Blood Adv ; 1(16): 1215-1223, 2017 Jul 11.
Artículo en Inglés | MEDLINE | ID: mdl-29296761

RESUMEN

Most patients who could be cured of sickle cell disease (SCD) with stem cell transplantation do not have a matched sibling donor. Successful use of alternative donors, including mismatched family members, could provide a donor for almost all patients with SCD. The use of a reduced-intensity conditioning regimen may decrease late adverse effects. Ten patients with symptomatic SCD underwent CD34+ cell-selected, T-cell-depleted peripheral blood stem cell transplantation from a mismatched family member or unrelated donor. A reduced-intensity conditioning regimen including melphalan, thiotepa, fludarabine, and rabbit anti-thymocyte globulin was used. Patients were screened for a companion study for immune reconstitution that included a donor lymphocyte infusion given 30-42 days after transplant with intravenous methotrexate as graft-versus-host disease (GVHD) prophylaxis. Seven eligible patients were treated on the companion study. Nine of 10 patients are alive with a median follow-up of 49 months (range, 14-60 months). Surviving patients have stable donor hematopoietic engraftment (mean donor chimerism, 99.1% ± 0.7%).
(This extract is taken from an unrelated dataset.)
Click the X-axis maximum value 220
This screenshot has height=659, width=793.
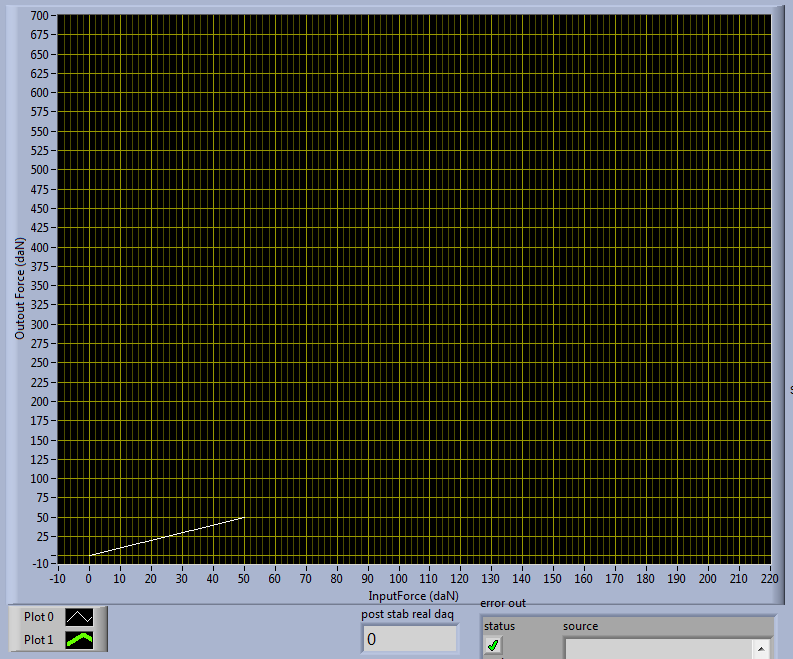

There were no sickle cell complications after transplant. Two patients had grade II-IV acute GVHD. One patient had chronic GVHD. Epstein-Barr virus-related posttransplant lymphoproliferative disorder (PTLD) occurred in 3 patients, and 1 patient died as a consequence of treatment of PTLD. Two-year overall survival was 90%, and event-free survival was 80%. A reduced-intensity conditioning regimen followed by CD34+ cell-selected, T-cell-depleted alternative donor peripheral blood stem cell transplantation achieved primary engraftment in all patients with a low incidence of GVHD, although PTLD was problematic. This trial was registered at clinicaltrials.gov as #NCT00968864.